"It turns out that everyone knows that smoking is bad for your health."
Vida Maralani
Adults with college degrees are much less likely to smoke than the rest of the population. A new Yale University study searches for the reasons why.
According to a 2009 report from the Centers for Disease Control and Prevention, 25 percent of adults who have a high school degree or less smoke. Eleven percent of adults who have a bachelor degree smoke, and only five percent of people with graduate degrees or higher ever take up the habit.
The Yale University study collected 14 years of data to help explain why this disparity exists. Surprisingly, it has nothing to do with intelligence or cognition.
"It turns out that everyone knows that smoking is bad for your health," said Vida Maralani, an assistant professor of sociology at Yale, and author of the report. She suspects that non-smokers possess, from an early age, a series of attributes that not only deters them from smoking, but also puts them on a path to college.
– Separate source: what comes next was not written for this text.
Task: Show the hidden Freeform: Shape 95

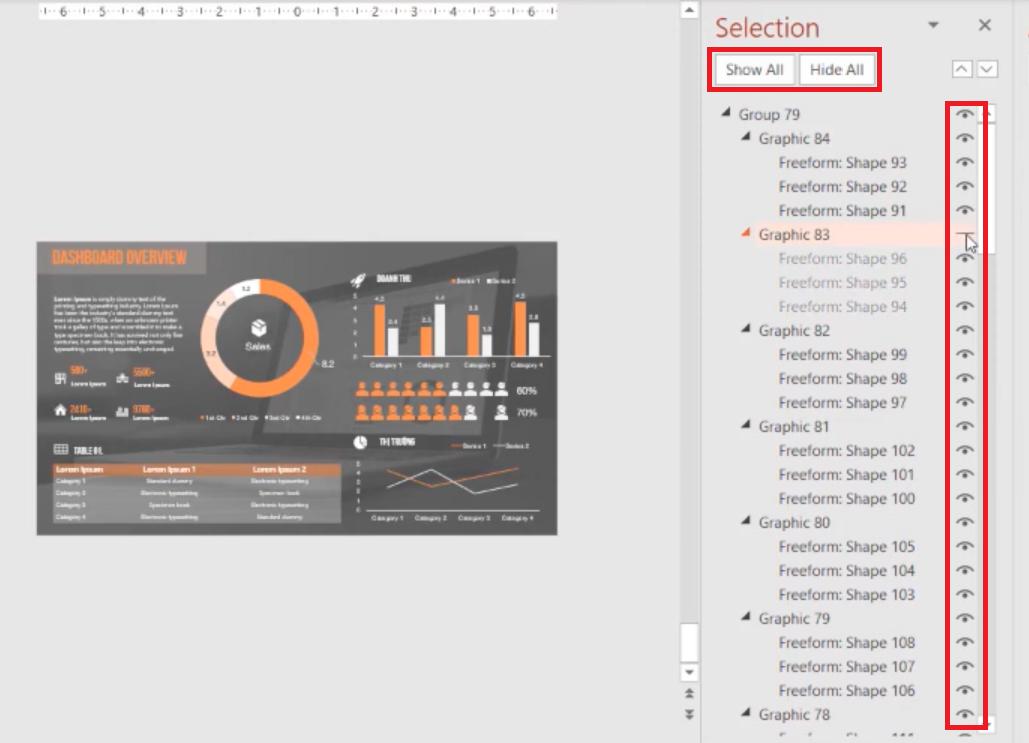Action: point(964,282)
"You start thinking that it has to be characteristics of childhood, so things like optimism, decision making skills, what a psychologist would call self-control," Maralani said. "It really comes down to the kinds of emotional and social skills that a kid has [in order] to make good choices."
Maralani said the next step is to figure out which of these attributes deters a person from smoking later in life, so those traits can be reinforced in school and at home. The study appears in the journal Social Science Research.